A bizarre new phase of materials only recently theorized to exist are now being experimentally identified and driving new condensed-matter research in labs around the world. It is well known that there are three so-called thermodynamic phases of matter – solid, liquid and gas. Similarly, there are three well known electronic phases of matter – insulators such as air, conductors such as copper, and semiconductors; the slightly more exotic materials which are the foundation of current computer technologies. Materials constituting a new electronic phase of matter, termed strong topological insulators (or TIs) are seemingly commonplace semiconductors with remarkable properties: Pure, unaltered TIs exhibit insulating properties in their bulk and conducting properties on their surface. At first glance, a material with the electronic properties of a gold-plated bowling ball seem of little more than academic interest, but recent developments in theory and experiment have turned TIs into one of the hottest fields in physics.

The discovery of TIs is rather curious because unlike almost every other phase of matter, they were characterized theoretically before being discovered experimentally. This theoretical breakthrough occurred in 2008 by Fu et al. with an innovative application of the mathematics of topology to the arrangements of electrons in solids. The atomic structure of a material dictates the energies and spins of its electrons, and in most materials there is an arrangement of specific levels that are “allowed”. Known arrangements of these allowed levels leads to the well-understood properties of conductors, insulators and semiconductors. Meanwhile topology concerns itself with the “connectedness” of a shape, and it can describe the differences between a complex Celtic knot and a simple loop – though these are both closed loops, the first cannot be deformed into the second without being cut open and untangled. When these topological ideas were applied to the arrangements of electronic levels in a solid, it was discovered that there are complex insulating arrangements that cannot be transformed into the arrangement of normal insulators, much like a knot that cannot be pulled or twisted into a loop without being cut open. However, at an interface between a material with a knotted electronic structure and its normal insulating surroundings (like air or vacuum), this changeover must occur. Since there is a change in topology at this boundary, the interface cannot remain insulating, which is analogous to cutting open the knot. Theory predicts that this boundary with an “open” topology surrounding the TI would necessarily demonstrate conductivity. Intriguingly, this conductivity would not depend on the composition or structure of the surface, but instead would be topologically protected, meaning no matter its purity, the surface of a TI must be a continuous and perfect conductor.
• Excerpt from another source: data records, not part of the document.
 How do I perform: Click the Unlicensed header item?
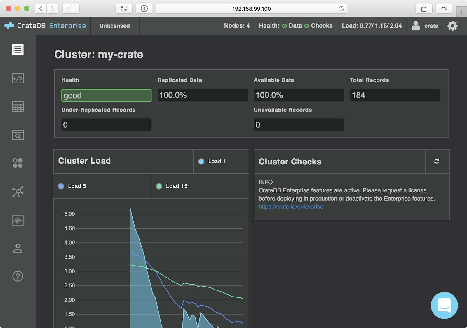click(115, 26)
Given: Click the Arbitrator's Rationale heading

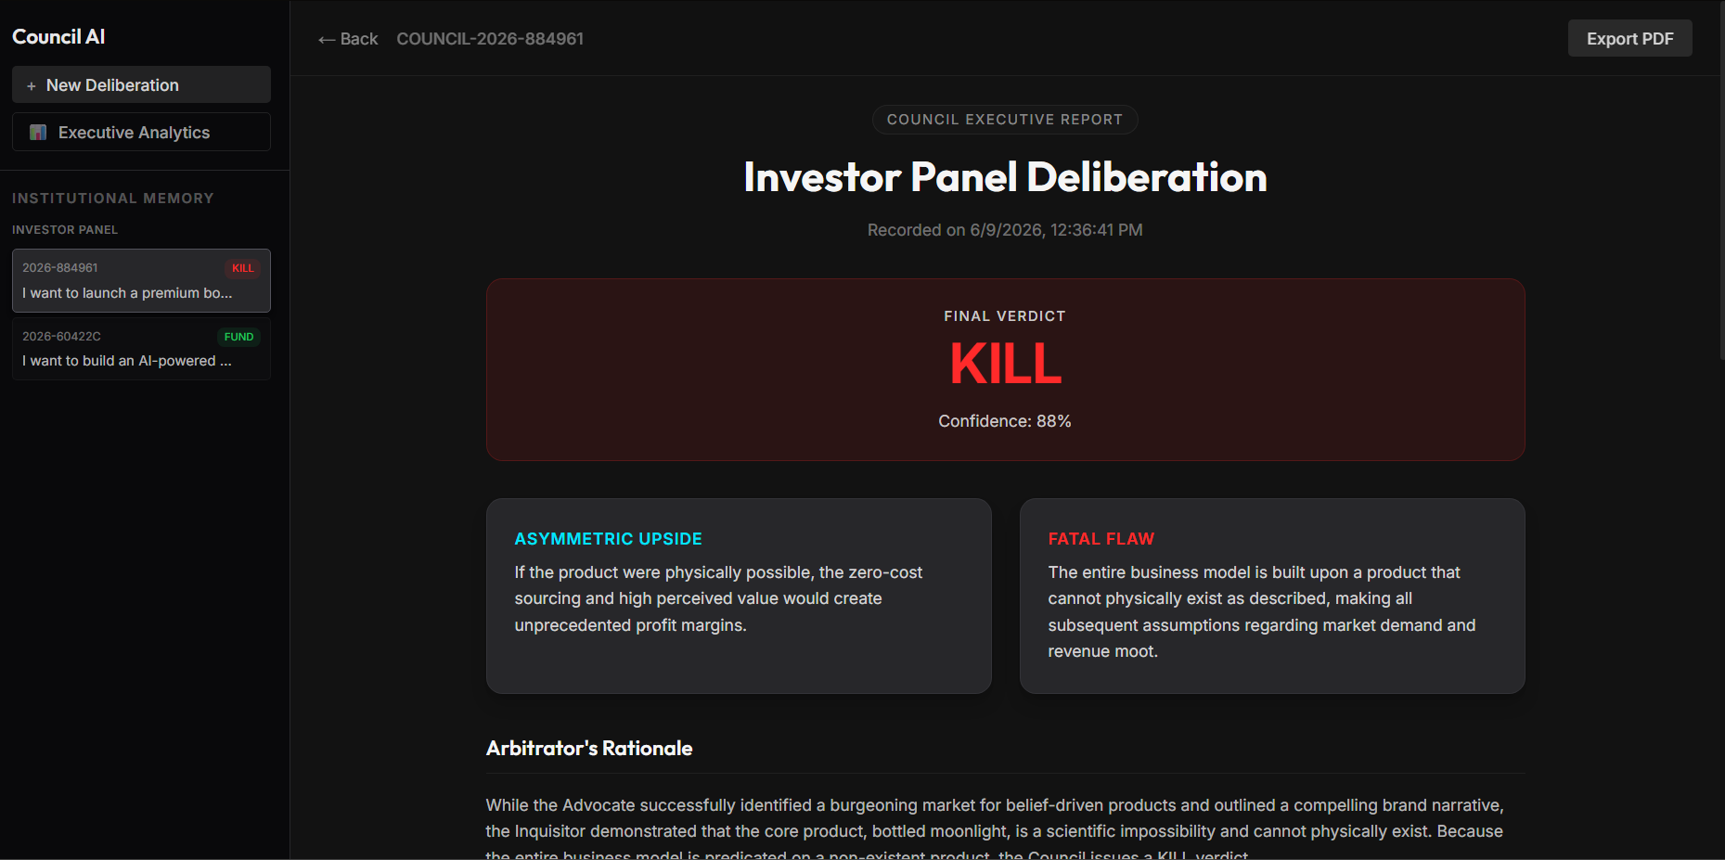Looking at the screenshot, I should point(589,748).
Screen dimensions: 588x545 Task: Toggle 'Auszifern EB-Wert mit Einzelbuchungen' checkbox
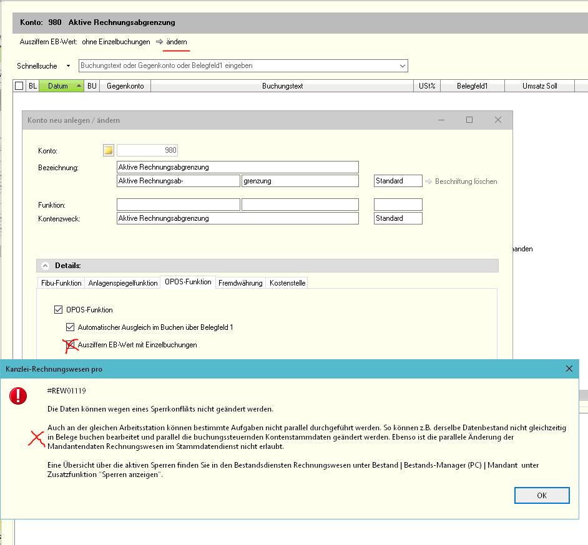pyautogui.click(x=71, y=344)
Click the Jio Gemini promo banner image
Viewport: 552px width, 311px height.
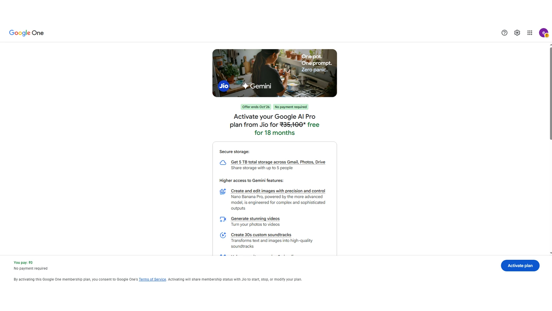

This theoretical prediction began a race to synthesize and characterize this type of material, and recently groups led by Zhang in 2009 and Felser in 2013 have had remarkable success. They discovered that to achieve the required knotted electronic structure, heavy elements with high atomic numbers were best at pulling strongly on electrons and controlling their allowed states. Entirely new characterization methods designed to probe only the atomically thin surface of a material showed that indeed the surface conductivity of TIs exhibit all the properties predicted by theory, and strongly resemble those of another popular atomically thin material – graphene. The thinness of graphene makes it difficult to synthesize and process, but makes it perfectly suited for applications in spintronics – a new way of information processing that works with electron spin instead of charge and promises much higher processing speed combined with lower power consumption. Unlike graphene, TIs are extremely easy to produce out of common semiconductor materials already used in the computer industry, and are completely insensitive to contamination. Indeed, since the conductivity of the surface is topologically protected, Felser et al. have shown that the dissipation of electrons which normally occurs even in good conductors like graphene is absent in TIs, allowing the type of very long-lived coherent electronic signals required for advancements in next generation spintronic computing. The discovery and characterization of TIs has had a far-reaching effect on our understanding of electronic structure, and has opened the door to amazing new applications in information processing and computing.